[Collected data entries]
• • • • •

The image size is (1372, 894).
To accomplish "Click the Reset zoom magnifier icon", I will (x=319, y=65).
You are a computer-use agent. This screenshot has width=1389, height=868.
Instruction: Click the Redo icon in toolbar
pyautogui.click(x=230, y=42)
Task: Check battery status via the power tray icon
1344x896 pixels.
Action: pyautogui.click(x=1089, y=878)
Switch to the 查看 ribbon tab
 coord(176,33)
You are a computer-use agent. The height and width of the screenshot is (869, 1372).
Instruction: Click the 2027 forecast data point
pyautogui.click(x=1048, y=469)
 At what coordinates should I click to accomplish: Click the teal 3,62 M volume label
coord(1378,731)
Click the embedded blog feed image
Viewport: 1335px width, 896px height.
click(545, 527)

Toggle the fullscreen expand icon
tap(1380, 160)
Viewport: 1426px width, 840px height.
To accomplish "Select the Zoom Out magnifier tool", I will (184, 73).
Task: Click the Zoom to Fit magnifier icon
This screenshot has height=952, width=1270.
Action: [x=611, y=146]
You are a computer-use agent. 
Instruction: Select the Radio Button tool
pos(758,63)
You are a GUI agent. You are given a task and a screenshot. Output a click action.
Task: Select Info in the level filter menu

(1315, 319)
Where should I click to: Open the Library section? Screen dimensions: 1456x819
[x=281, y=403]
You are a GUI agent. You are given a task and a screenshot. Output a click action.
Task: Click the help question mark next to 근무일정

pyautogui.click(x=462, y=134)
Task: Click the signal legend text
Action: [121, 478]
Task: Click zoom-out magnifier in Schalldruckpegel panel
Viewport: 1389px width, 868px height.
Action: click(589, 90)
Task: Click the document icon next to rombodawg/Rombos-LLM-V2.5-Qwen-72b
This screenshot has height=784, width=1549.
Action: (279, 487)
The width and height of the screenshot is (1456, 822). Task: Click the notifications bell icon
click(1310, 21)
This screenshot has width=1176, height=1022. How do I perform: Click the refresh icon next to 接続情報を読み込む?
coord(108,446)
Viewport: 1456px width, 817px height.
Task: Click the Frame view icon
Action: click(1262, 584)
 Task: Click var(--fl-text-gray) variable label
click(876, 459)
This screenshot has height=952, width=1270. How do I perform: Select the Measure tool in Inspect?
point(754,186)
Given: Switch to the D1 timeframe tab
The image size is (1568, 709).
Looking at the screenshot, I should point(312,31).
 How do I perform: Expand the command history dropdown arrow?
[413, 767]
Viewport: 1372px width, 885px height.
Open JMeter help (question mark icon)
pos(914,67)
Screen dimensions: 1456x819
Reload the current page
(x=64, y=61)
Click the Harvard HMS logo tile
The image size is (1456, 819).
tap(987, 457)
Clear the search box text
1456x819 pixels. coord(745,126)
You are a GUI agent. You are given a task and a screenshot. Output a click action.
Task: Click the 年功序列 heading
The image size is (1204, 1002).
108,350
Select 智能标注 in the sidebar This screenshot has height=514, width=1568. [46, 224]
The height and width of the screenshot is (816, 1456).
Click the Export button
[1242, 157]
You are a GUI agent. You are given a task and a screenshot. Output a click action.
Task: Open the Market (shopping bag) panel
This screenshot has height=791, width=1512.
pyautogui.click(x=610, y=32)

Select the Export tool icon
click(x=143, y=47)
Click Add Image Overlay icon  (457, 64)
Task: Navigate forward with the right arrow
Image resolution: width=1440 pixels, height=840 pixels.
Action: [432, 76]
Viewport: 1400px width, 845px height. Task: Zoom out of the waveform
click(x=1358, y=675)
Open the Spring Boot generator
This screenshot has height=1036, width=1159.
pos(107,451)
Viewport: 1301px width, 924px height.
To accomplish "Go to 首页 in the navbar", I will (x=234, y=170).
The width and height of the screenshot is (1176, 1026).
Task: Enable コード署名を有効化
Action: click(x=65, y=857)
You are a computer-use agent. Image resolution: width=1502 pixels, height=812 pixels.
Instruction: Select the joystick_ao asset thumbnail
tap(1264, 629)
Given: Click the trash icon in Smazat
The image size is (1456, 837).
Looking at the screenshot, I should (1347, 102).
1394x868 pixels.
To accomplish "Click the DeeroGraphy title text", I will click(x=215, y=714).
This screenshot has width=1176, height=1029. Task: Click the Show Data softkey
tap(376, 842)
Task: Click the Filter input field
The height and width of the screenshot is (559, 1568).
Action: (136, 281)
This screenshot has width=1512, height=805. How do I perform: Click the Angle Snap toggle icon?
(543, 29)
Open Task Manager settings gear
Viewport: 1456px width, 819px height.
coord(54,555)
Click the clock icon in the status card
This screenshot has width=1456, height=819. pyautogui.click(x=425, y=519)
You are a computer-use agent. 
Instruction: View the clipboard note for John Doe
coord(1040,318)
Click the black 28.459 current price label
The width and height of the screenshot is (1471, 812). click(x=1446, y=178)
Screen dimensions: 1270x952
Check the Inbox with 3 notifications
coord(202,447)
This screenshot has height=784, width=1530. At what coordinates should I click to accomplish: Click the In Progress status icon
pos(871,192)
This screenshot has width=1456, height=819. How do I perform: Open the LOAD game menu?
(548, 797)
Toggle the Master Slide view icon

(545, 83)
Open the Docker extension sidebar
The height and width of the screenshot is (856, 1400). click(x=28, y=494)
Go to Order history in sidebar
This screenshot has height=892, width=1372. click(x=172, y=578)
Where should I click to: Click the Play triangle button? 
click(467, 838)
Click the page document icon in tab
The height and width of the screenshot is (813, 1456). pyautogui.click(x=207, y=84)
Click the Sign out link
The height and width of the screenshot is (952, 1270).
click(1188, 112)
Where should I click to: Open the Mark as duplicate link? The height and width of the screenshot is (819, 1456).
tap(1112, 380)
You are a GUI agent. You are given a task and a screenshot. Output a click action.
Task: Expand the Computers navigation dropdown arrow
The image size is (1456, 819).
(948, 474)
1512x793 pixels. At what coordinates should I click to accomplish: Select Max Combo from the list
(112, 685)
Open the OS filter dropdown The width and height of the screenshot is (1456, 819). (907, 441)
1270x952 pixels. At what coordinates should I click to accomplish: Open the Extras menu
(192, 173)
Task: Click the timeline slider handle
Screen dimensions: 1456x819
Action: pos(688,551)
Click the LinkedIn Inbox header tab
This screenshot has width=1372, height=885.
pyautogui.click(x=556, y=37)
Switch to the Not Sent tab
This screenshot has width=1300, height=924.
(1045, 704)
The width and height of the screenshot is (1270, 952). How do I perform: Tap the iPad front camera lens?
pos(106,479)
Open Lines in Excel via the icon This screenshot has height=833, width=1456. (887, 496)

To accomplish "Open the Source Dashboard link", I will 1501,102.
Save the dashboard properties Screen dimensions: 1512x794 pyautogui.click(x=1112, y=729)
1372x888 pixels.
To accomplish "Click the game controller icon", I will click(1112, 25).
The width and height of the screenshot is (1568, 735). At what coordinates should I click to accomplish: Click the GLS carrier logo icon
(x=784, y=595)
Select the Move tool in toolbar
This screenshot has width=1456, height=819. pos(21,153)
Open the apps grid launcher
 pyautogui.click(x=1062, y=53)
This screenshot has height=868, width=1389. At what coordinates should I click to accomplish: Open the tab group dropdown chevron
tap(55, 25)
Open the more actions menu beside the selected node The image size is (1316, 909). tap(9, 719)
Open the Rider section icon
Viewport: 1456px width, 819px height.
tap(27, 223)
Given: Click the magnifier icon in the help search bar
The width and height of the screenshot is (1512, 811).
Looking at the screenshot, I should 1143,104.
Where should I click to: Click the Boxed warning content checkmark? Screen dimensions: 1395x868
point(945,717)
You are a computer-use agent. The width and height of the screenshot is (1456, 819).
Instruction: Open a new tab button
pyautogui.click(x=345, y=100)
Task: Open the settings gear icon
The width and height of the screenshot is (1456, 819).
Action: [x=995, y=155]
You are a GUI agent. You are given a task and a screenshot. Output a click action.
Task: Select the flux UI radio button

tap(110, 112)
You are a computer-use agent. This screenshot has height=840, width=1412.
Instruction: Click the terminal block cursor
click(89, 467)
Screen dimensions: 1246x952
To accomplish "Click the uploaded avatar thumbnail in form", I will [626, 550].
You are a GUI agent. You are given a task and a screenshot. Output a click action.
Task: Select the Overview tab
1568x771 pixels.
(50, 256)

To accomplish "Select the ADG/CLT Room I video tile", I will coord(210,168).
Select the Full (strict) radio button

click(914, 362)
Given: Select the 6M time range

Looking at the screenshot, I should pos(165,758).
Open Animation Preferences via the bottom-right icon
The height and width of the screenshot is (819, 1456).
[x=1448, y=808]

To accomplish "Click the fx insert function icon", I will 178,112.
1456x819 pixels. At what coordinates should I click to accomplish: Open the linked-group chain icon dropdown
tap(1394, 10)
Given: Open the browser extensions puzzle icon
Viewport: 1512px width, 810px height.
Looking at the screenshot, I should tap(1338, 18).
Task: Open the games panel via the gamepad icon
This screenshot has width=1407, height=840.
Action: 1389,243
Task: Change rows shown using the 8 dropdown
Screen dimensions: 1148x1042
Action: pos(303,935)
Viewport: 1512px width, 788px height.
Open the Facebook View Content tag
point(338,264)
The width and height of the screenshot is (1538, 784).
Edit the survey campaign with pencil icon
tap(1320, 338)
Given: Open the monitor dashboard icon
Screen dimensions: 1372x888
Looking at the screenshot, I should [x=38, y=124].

• • • • •

→ Instructions to follow
Transcribe exactly, starting at the line with "Given: Open the monitor dashboard icon" and continuing through the last line of the data above; leave out all earlier lines.

→ Result below
Given: Open the monitor dashboard icon
Screen dimensions: 1372x888
Looking at the screenshot, I should [x=38, y=124].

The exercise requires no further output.